If you own an RV, chances are you have a gas- or propane-powered refrigerator. These refrigerators are interesting because they have no moving parts and use gas or propane as their primary energy source. Also, they use heat to produce the cold inside the refrigerator.
A gas refrigerator uses ammonia as the coolant, and water, ammonia and hydrogen gas to create a continuous cycle for the ammonia.
Unlike an electric refrigerator, which uses a coolant to keep the interior cold, a propane fridge relies on simple chemical reactions. The process starts with a flame fed by a propane tank, which is why this appliance is called a propane fridge.
A propane fridge has a sealed network of tubes and chambers holding water, ammonia and hydrogen gas. A propane flame heats a chamber holding a solution of water and ammonia until the liquid boils. The ammonia gas rises to another chamber, the condenser, where it cools back into a liquid. It then flows to the evaporator, where it mixes with hydrogen gas.

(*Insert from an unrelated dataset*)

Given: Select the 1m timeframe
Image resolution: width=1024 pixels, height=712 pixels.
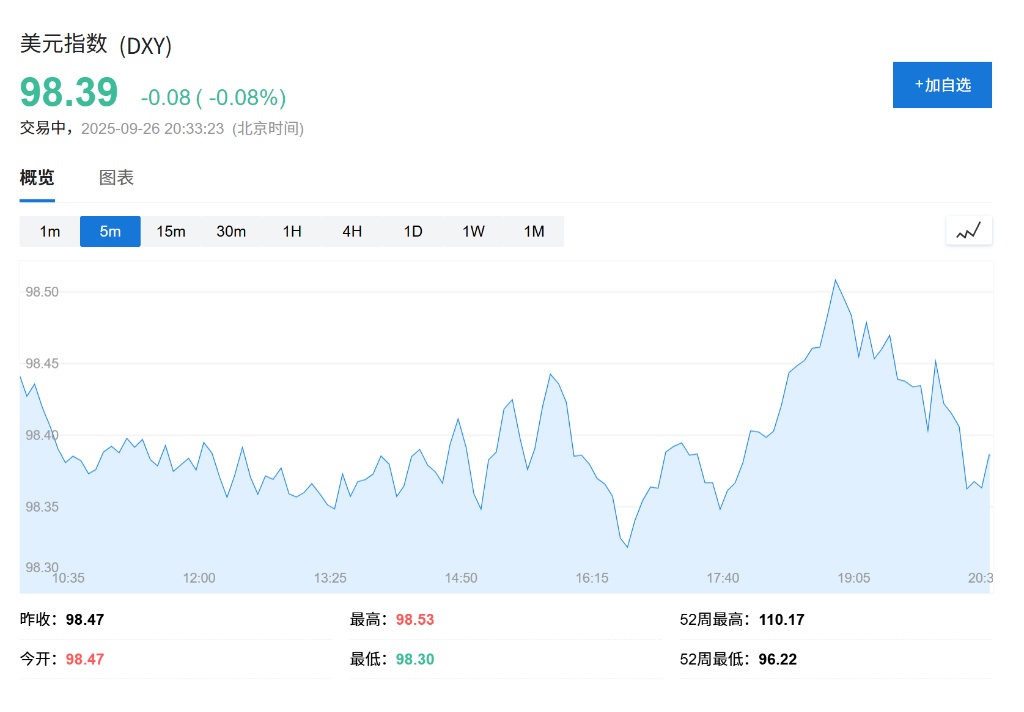Looking at the screenshot, I should pyautogui.click(x=50, y=231).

When ammonia encounters hydrogen gas, the chemical reaction between the two absorbs heat. That's how the propane fridge produces its cooling action -- by pulling heat from the interior of the refrigerator into the ammonia-hydrogen mix. As it absorbs heat, the ammonia becomes a gas again. The ammonia and hydrogen gases then combine with water. The ammonia and water form a solution again, which releases the hydrogen gas to rise back to the evaporator. The process then starts all over again.